Eine Gruppe junger Leute soll zwei ghanaische Mädchen in Grevesmühlen angegriffen haben. Eine Achtjährige und ihr Vater werden verletzt. Landesinnenminister und Bürgermeister äußern sich entsetzt.
Angriff auf Mädchen – Minister: «rassistisches Motiv»

Ein vermutlich rassistischer Angriff einer Gruppe junger Leute auf zwei ghanaische Mädchen in Mecklenburg-Vorpommern hat für Entsetzen gesorgt. Bei dem Vorfall in Grevesmühlen wurden ein achtjähriges Mädchen und sein Vater nach Polizeiangaben leicht verletzt. Beide wurden mit einem Rettungswagen in ein Krankenhaus gebracht.
Nach den ersten Erkenntnissen der Ermittler wurden das achtjährige Mädchen und seine zehn Jahre alte Schwester am Freitagabend gegen 19.30 Uhr von einer Gruppe von etwa 20 Jugendlichen und Heranwachsenden angegriffen. Die Angreifer sollen dem jüngeren Mädchen unter anderem ins Gesicht getreten haben. Als die Eltern der Kinder dazukamen, soll es laut Polizeiangaben auch zu einer Auseinandersetzung mit ihnen gekommen sein.

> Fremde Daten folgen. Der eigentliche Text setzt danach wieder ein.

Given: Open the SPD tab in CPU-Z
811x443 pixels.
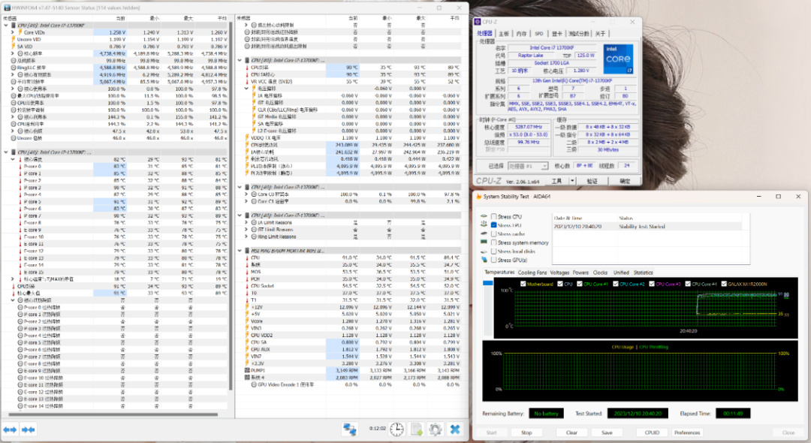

Mecklenburg-Vorpommerns Innenminister Christian Pegel verurteilte die Attacke aufs Schärfste. «Man greift keine Menschen an, erst recht keine Kinder und schon gar nicht aus rassistischen Motiven», sagte der SPD-Politiker. Für Rassismus sei in der Gesellschaft kein Platz.
Ein Sprecher der Einsatzleitstelle der Polizei sagte der Deutschen Presse-Agentur, dass nach dem Vorfall Personalien festgestellt wurden. Mögliche Tatverdächtige wurden identifiziert, und die Ermittler werden dem nun nachgehen.
Als die Polizei am Freitagabend vor Ort eintraf, soll eine Person aus der Gruppe die Opfer beim Weggehen auch fremdenfeindlich beleidigt haben. Aus der Gruppe hätten sich insgesamt bis zu acht Personen an der Attacke beteiligt, schilderte die Polizei. Sie ermittelt wegen Landfriedensbruchs, gefährlicher Körperverletzung, Volksverhetzung und Beleidigung. Die Beamten suchen Zeugen des Vorfalls.
Bürgermeister spricht von «bodenlosem Hass»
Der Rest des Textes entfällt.